Asset management in high growth markets
Swiss Re’s investments in high growth markets (HGM), mainly in government and corporate bonds, have more than doubled to around USD 5 billion over the past three years. Thus far these assets have performed well, returning on average around 9%–13% per year across asset classes since 2002. We continue to find HGM assets attractive, particularly US dollar-denominated bonds issued by HGM sovereigns and corporates residing in HGM countries.
Among the many factors underlying the HGM investment case are stronger economic growth than in developed markets (DM); lower government and household indebtedness; sounder fiscal policies (with many countries in surplus); and more favourable demographics. The latest International Monetary Fund (IMF) forecasts expect the growth gap between HGM and DM gross domestic product (GDP) to remain at over 3% for the next five years. Meanwhile, government debt/GDP ratio in HGM is set to fall to below 30% over the same period, whereas the ratio in DM is expected to remain above 100% (see figure). These macro trends have enhanced institutional investors’ interest in HGM countries, which has been reinforced by the numerous country rating upgrades over the last 5–10 years. As the institutional credibility of HGM develops, the longer-term outlook becomes ever more positive. Last but not least, investing in HGM also makes sense from an underlying business perspective.
Source: IMF World Economic Outlook, October 2012
Building the investment case
Demographics – a key factor that drives financial markets over the longer-term – are favourable in HGM, with relatively younger populations in most countries. Barring HGM where population aging already is or will be a challenge over the next decade (notably China, Russia and Eastern Europe), these countries will experience an increase in the working age population that, combined with effective public policies, would facilitate even more rapid economic growth.
Asset markets in HGM countries could benefit from structural changes. These assets, with a total market capitalisation estimated at approximately USD 16 trillion (around 20% of the size of world equity and debt markets), are under-represented in the global context, given that HGM countries account for around 38% of global GDP and about 70% of global GDP growth in 2012. Credit ratings are also improving, as the average rating of HGM debt in various market indices has improved to “BBB” today from an average rating of “BB” in 2002, as several HGM sovereigns have been upgraded to investment grade over the past few years. The markets for HGM assets should therefore grow in terms of depth and breadth.

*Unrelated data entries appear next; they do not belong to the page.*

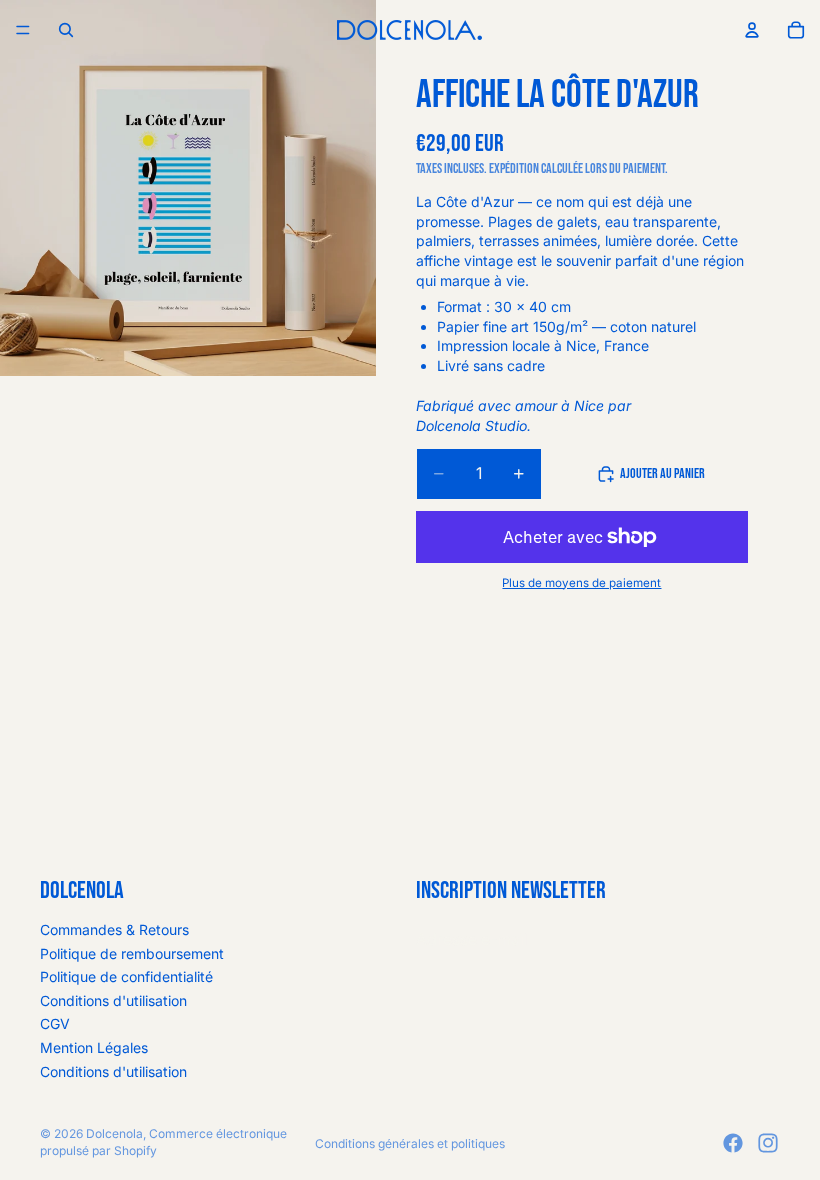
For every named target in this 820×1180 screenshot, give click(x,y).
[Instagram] (768, 1143)
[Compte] (752, 30)
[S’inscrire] (759, 939)
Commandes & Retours (114, 929)
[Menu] (23, 30)
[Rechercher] (66, 30)
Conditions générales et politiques (410, 1143)
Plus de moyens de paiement (581, 583)
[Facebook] (733, 1143)
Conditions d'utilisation (113, 1000)
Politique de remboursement (132, 953)
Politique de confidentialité (126, 976)
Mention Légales (94, 1047)
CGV (55, 1023)
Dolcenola (114, 1133)
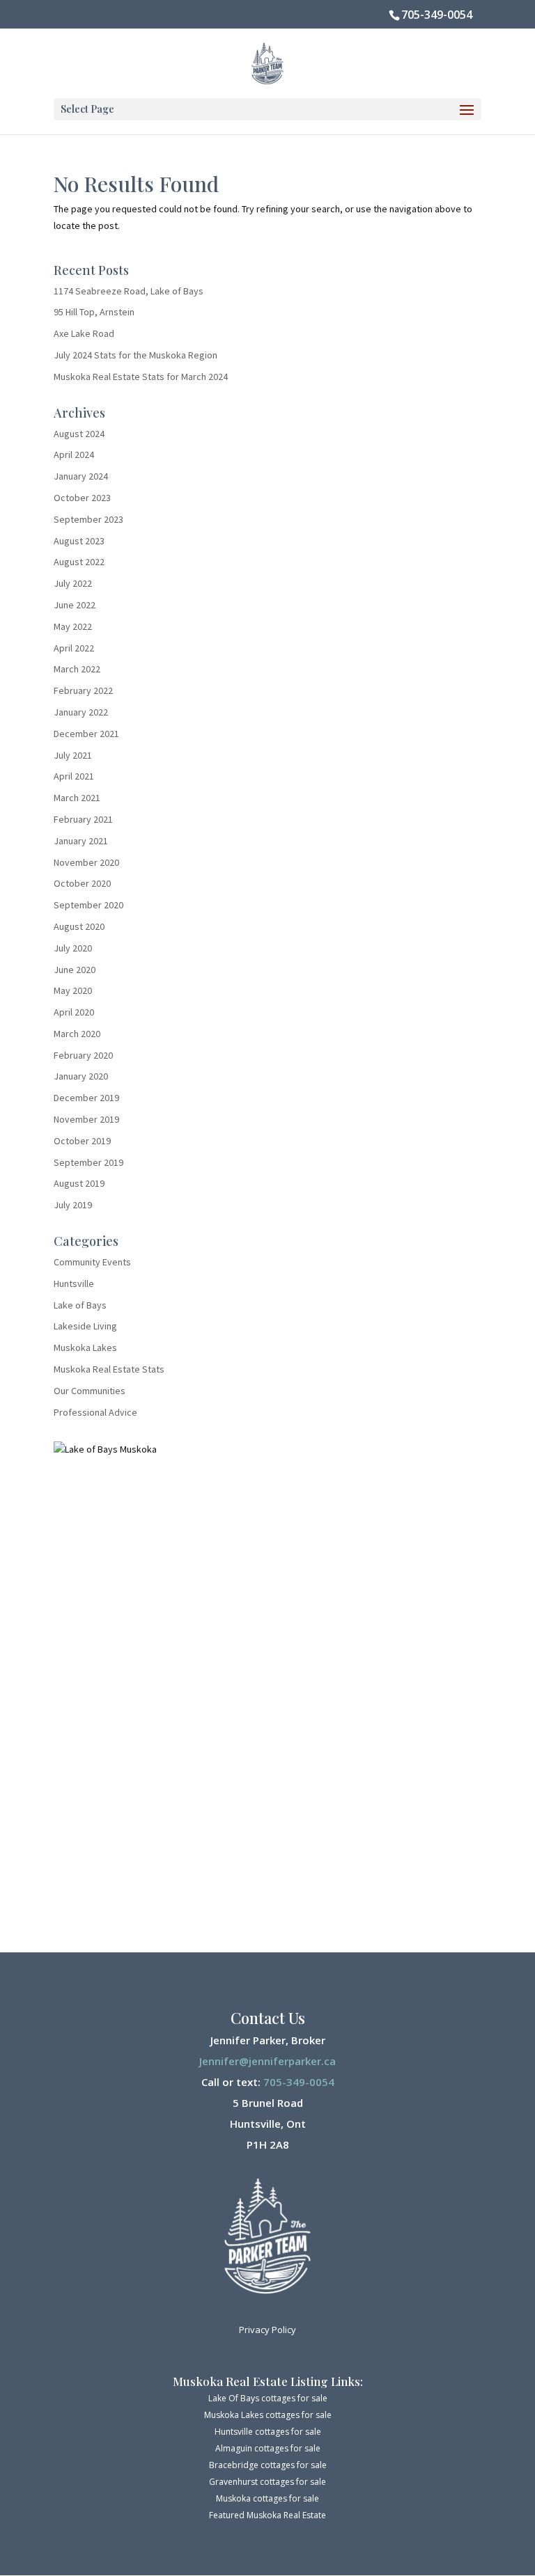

The investment case is especially strong for the re/insurance sector. According to Swiss Re’s sigma study from October 2012, growth in commercial insurance (with annual premiums of USD 600 billion globally) is becoming more concentrated in HGM: over the past decade, premiums from HGM have grown by an average of 14% per year, or two to three times faster than in DM (5.4%)1. This means that investments in HGM will be increasingly important to the entire re/insurance sector, and especially to Swiss Re, which aims to earn 20%–25% of premiums in these markets by 2015. The need to align HGM investments with our insurance liabilities will be fundamental to meeting these targets.
Investing in HGM is not without risks and challenges. Financial assets in these markets are likely to exhibit higher volatility and be more exposed to the risk of contagion from global economic shocks despite improvements in risk perception by market participants. Also, lower liquidity of HGM assets, higher transaction costs and restrictions placed on foreign investors are further potential deterrents for some investors.
Despite these risks, the merits of investing in HGM assets cannot be ignored. The macro outperformance, yield enhancement and diversification benefits, as well as a widening investor base make the longer-term case for investing in HGM assets strong.
1 Swiss Re sigma No 5/2012, Insuring ever-evolving commercial risks.